Elseworld's Finest, by Barbara Kesel and Matt Haley nicely illustrates how effective Supergirl and Batgirl could be, how to write a Bats/Supes relationship that is antagonistic without being sharp gritty hatred, and it detourns a lot of gender-based tropes in as gentle a way as possible.
Night on Earth explicates the Batman better than his proper DCU stories usually do, and smoothly integrates what would happen to Dick Grayson or the Joker without Bats. See also, Terra Occulta's extrapolations. Other than bittersweet moments involving old men, and brainpunching, this is what Ellis does best. And interesting things to say about 'saving' and 'exploitation', both for the characters/series in question and also for, well, us.
More Ellis: The Bleed storyline from Stormwatch was damn good comics, and it not only recontextualized a lot of the Wildstorm U. to show how it worked in-continuity, but how it could work, being a cohesive small-company universe. And it had a lot of integrity and optimism, with Hawksmoor's recovering something of himself by excising the alien junk in his body despite it crippling him physically, and the wish-fulfillment 'man on a cane walking arm in arm with a beautiful girl up a staircase into the sky' bit was an elegant way to have unspeakably bad things likely happen, but giving the surviving planet below, the real and surviving people a 'better world.'
I quite liked Jim Lee's Heroes Reborn FF, especially those first six issues as a very Bruckheimer Fantastic Four movie. Felt very fresh at the time, simply because those weren't the kinds of movies that were being tapped by mainstream comics creators, and now, well, it kinda presages the whole widescreen thing without actually being widescreen comics.
Another Fantastic Four story, James Sturm's Unstable Molecules addresses the dysfunctional family, look to the stars and trip and fall in the gutter, hope/horror of the earliest FF issues quite well.
Catwoman: Guardian of Gotham is successfully filled to the brim with every sexist trope you think they could manage, including decided that the female Two-Face couldn't be D.A., and so is repositioned as a model in half-a-skirt and the Bruce/Selina relationship respun into the made-for-TV psycho-stalker zone. I did like one line in it, but really, two issues of brain-crippling material like being smacked in the face by a board with a rat-poison-laced nail in it, and one line don't cut it.

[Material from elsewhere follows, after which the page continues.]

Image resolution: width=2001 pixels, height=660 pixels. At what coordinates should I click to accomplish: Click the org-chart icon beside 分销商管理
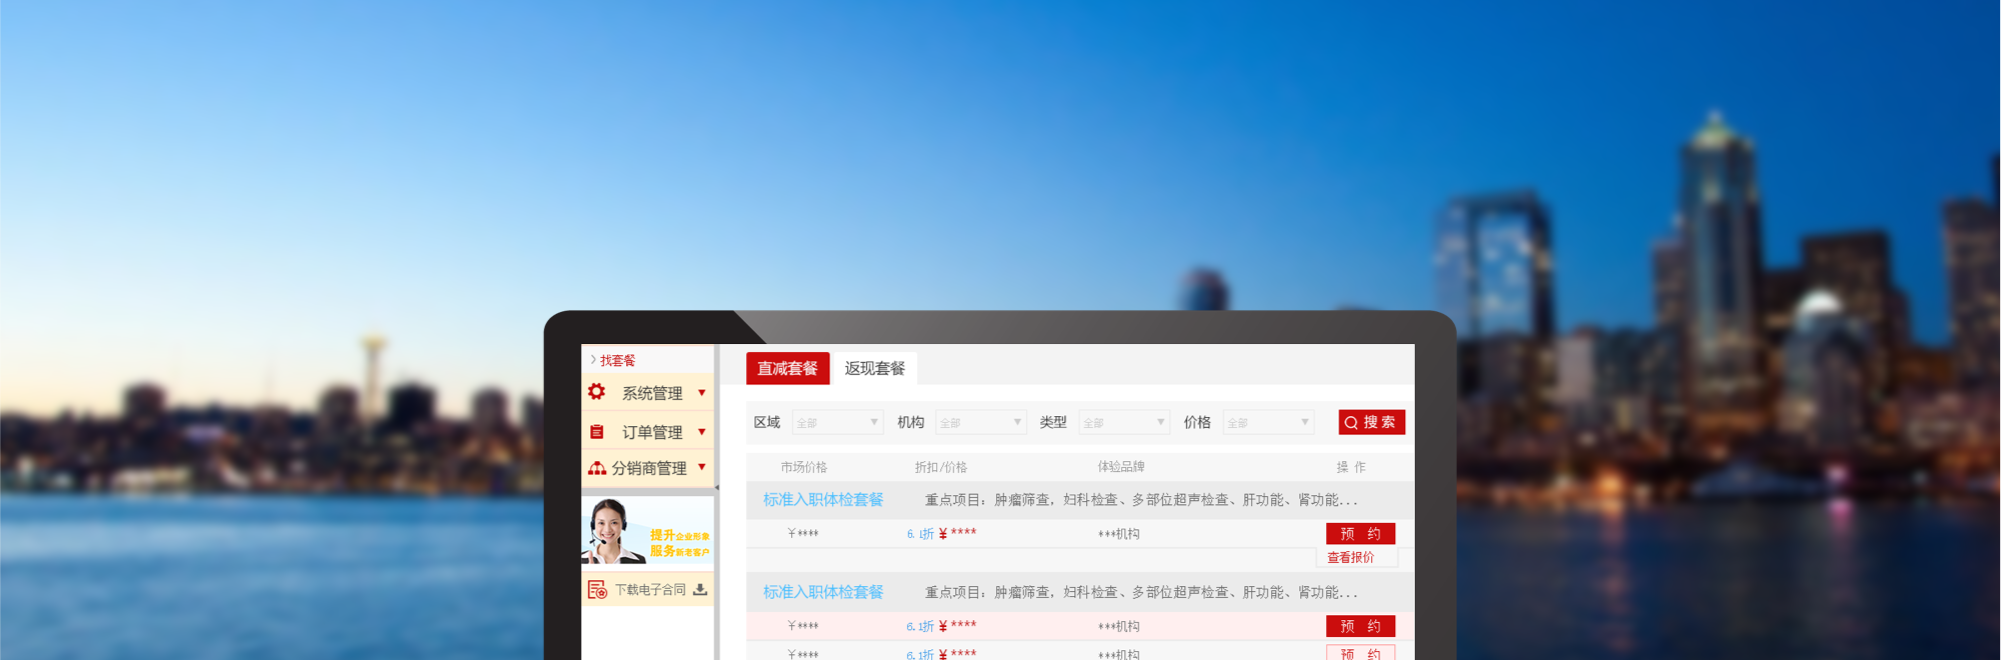pyautogui.click(x=597, y=468)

And I didn't get the point of nine tenths of that month where all the annuals were Elsworlds. The Bat-ninja story tried to kill me, I think. It wouldn't be the only thing Chuck Dixon ever wrote that had, though. On the other hand, I did like the Warren Teen Titans and the Waid Flash turns from that gimmick, as they - see a theme developing here? - had actual things to say, about the characters and about real life/people.
I enjoyed parts of the Earth/Universe/Paradise X stuff, but it was weighed down by the annoying Alex Ross ethnicity-explains-all habit, and also, well, it was just annoyingly editorialized and the madness of simplifying the entire MU totally pointless from any perspective not addicted to preserving/manifesting true continuity.
Special bonus points awarded to Savage Dragon's complete and total jump to a new reality. Old faces, sure, were all over the place, but it was well-done, well-preserved, and y'know, couldn't be done if the book had a whole publishing line to toe to.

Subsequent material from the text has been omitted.